◆ Text provided:
Red oak (Quercus rubra L.) is an ornamental species that was introduced to Europe from Northern America (Burkardt et al., 2022) and it has resistance to illness and actively invades new territories. According to the literature data, Quercus rubra raw materials (bark, fruits, leaves) contain 42 phenolic compounds belonging to different groups of compounds, including ellagotannins, halotannins, phenolic glycosides, derivatives of hydroxybenzoic and cinnamic acids. According to clinical and pharmacological studies, consumption of these compounds can reduce the risk of cardiovascular and inflammatory diseases, cancer, diabetes, microbial infection and age-related disorders (Oracz, et al., 2022, 2023; Konovalova et al., 2023). It is aware that Quercus rubra bark extract exhibits antioxidant and antibacterial properties, inhibits а-glucosidase and tyrosinase due to the presence of a significant amount of tannins and other phenolic components in this extracts (Morales, 2021; Tanase et al., 2022).

Quercus L. species have a high level of intraspecific variability of morphometric parameters of leaves, which can vary significantly in different individuals within the same population or even one tree and depend on seasonal and ontogenetic changes (Jensen et al., 1993; Penas et al., 1994; Bruschi et al., 2003; Gonzalez-Rodriguez and Oyama, 2005; NikoliC et al., 2005). In particular, the variability of the morphological and anatomical features of Q. robur (Borazan and Baba?, 2003; Nikolic et al., 2005, 2006; Boratynski et al., 2008; Kryvoruchko and Bessonova, 2018; Martins et al., 2022) and Q. rubra (Jensen et al., 1993; Ashton and Berlyn, 1994; Nagel et al., 1998; Kryvoruchko and Bessonova, 2017, 2018) leaf structure is shown in different growing conditions (moisture, lighting, increased UV radiation, influence of urban technogenic conditions).

High phenotypic plasticity of leaf morphometric parameters in Quercus species reduces their taxonomic value (Penas et al., 1994; Schicchi et al., 2001; Rio et al., 2014) and redirects the search vector for diagnostic peculiarities in the features of the anatomical structure. In the taxonomy of the genus Quercus various anatomical characteristics of the leaf blade, in particular the stomatal apparatus, were used as diagnostic ones (Ashton and Berlyn, 1994; Bussotti and Grossoni, 1997; Lou and Zhou, 2001; Panahi et al., 2012); peculiarities of epicuticular wax deposits (Luo and Zhou, 2001; Scareli- Santos et al., 2007; Panahi et al., 2012). The features of pubescence of leaves, in particular the presence of trichomes of certain types, were clarified as the most valuable for the identification of not only species and hybrids, but also subgenera, sections of Quercus (Hardin, 1979; Penas et al., 1994; Uzunova et al., 1997, Fortini et al., 2009; Deng et al., 2014).

◆ Assignment:
Please retype the passage on red oak and other Quercus species from "Quercus L. species" up to and including "urban technogenic conditions).".

◆ Provided records:

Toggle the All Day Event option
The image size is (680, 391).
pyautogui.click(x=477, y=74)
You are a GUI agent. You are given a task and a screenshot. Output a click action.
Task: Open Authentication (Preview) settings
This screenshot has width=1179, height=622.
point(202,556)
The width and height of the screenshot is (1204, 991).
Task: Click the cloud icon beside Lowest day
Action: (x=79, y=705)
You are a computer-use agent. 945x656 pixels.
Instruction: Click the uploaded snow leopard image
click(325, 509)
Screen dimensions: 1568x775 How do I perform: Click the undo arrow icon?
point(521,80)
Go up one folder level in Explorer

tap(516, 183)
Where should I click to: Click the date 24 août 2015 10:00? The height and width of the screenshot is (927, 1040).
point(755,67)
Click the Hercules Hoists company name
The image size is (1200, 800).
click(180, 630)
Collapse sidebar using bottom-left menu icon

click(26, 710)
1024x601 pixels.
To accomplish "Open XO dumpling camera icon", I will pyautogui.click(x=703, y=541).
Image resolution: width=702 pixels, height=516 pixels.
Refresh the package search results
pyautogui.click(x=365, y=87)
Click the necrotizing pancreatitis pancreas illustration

◆ Answer box:
Quercus L. species have a high level of intraspecific variability of morphometric parameters of leaves, which can vary significantly in different individuals within the same population or even one tree and depend on seasonal and ontogenetic changes (Jensen et al., 1993; Penas et al., 1994; Bruschi et al., 2003; Gonzalez-Rodriguez and Oyama, 2005; NikoliC et al., 2005). In particular, the variability of the morphological and anatomical features of Q. robur (Borazan and Baba?, 2003; Nikolic et al., 2005, 2006; Boratynski et al., 2008; Kryvoruchko and Bessonova, 2018; Martins et al., 2022) and Q. rubra (Jensen et al., 1993; Ashton and Berlyn, 1994; Nagel et al., 1998; Kryvoruchko and Bessonova, 2017, 2018) leaf structure is shown in different growing conditions (moisture, lighting, increased UV radiation, influence of urban technogenic conditions).